Apple Cider Vinegar is streaming on Netflix.
Apple Cider Vinegar is streaming on Netflix. Credit: Ben King/Netflix

Another woman wants to “normalise detoxing children”, claiming toxins are to blame for everything from weak immunity to developmental delays in kids.

The less said about the TikTok trend encouraging people to drink borax — a common ingredient in cleaning products and laundry powder — the better.

“Drip bars” offering vitamin IVs are popping up in clinics and shopping centres, Gwyneth Paltrow’s Goop wellness empire is worth $400 million and the global market for detox wellness products is forecast to top $127 billion inside five years.

The internet is so enmeshed with modern life that it seems perfectly logical for many of us to turn to Dr Google if we’re seeking advice about symptoms or a medical diagnosis. However, that’s a problem when so much of the advice is bad.

One survey of Australian, Canadian and American TikTok users found 87 per cent of millennials and generations Zs — roughly speaking those in their late teens to early 40s — got at least some health advice from social media. On a very-much related note, roughly two per cent of health advice on social media aligns with public health guidelines.

* [What the exercise asks]: Please write the next part of the text on online health advice and wellness fads, starting from where it stops. The records are separate material with no connection to the text.

* [Material supplied]:
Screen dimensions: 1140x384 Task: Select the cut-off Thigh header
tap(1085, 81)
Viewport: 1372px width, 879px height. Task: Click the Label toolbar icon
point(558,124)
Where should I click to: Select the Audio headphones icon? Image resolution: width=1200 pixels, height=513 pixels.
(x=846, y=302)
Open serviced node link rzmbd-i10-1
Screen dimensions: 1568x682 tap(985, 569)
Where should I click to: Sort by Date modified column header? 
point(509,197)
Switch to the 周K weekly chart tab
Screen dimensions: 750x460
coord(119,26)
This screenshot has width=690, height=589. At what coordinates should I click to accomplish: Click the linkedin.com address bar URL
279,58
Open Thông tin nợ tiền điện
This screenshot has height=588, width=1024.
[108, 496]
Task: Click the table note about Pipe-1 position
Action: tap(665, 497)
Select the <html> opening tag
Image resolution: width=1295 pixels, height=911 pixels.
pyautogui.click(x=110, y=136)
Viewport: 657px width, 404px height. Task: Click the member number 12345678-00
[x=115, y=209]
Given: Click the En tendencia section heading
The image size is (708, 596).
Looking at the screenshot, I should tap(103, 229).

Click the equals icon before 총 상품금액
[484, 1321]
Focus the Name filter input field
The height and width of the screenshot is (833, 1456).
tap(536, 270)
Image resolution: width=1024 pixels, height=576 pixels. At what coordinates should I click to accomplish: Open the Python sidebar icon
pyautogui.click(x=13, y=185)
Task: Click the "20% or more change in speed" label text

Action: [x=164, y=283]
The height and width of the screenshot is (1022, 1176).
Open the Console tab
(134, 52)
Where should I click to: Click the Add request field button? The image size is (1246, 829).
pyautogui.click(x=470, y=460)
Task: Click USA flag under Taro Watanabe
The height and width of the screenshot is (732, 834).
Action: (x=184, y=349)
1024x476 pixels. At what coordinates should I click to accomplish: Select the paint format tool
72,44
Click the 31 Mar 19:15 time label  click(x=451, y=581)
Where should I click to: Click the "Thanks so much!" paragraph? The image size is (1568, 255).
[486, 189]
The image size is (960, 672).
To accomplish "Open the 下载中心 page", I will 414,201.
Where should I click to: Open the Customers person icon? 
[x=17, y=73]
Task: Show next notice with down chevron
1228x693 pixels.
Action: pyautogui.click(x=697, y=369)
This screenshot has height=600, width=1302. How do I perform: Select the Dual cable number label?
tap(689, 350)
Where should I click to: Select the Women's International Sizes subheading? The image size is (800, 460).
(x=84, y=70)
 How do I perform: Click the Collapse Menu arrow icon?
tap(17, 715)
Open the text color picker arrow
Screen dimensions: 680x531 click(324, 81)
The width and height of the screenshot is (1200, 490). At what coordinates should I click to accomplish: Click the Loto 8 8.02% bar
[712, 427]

* [Response box]:
That survey was done by food tracking app My Fitness Pal, meaning it would have captured those already inclined to be interested in health and fitness. Even so, the numbers are bleak for those who don’t think a cup of OMO for breakfast is the secret to long life.

What Apple Cider Vinegar gets right, even with its somewhat fictionalised lens, is that it takes the women who fell for Gibson’s grift seriously. They’re not stupid or uneducated: they’re scared, desperate women who want to believe there’s an alternative to the nightmare scenario outlined by their doctors.

Apple Cider Vinegar is streaming on Netflix.
Apple Cider Vinegar is streaming on Netflix. Credit: Ben King/Netflix

Women are particularly vulnerable to wellness grifters because of gender bias in the medical establishment.

For example, there’s reasonable scientific evidence that a patient’s pain is taken less seriously if she’s a woman. One study found women who went to emergency with severe stomach pain waited, on average, one-third longer than men with the same symptoms.

Women who feel gaslit by doctors keen to dismiss their endometriosis as normal period pain or chalked their heart disease up to anxiety might be more reluctant to listen to the doctor recommending treatment for a diagnosis they don’t want to hear.

It doesn’t exactly help that it feels like every day we’re reading headlines about the microplastics in all that water we’re supposed to be drinking or how the gym pants we’re wearing for all that exercise we’re supposed to be doing might be releasing endocrine-disrupting chemicals.

The best snake oil salesmen know to mix some truth in with the lies.

You don’t just start off by claiming your smoothie recipes are better than chemo.

You start by saying that a good diet is important for health (true) and can reduce the chance of someone being diagnosed with cancer (also true).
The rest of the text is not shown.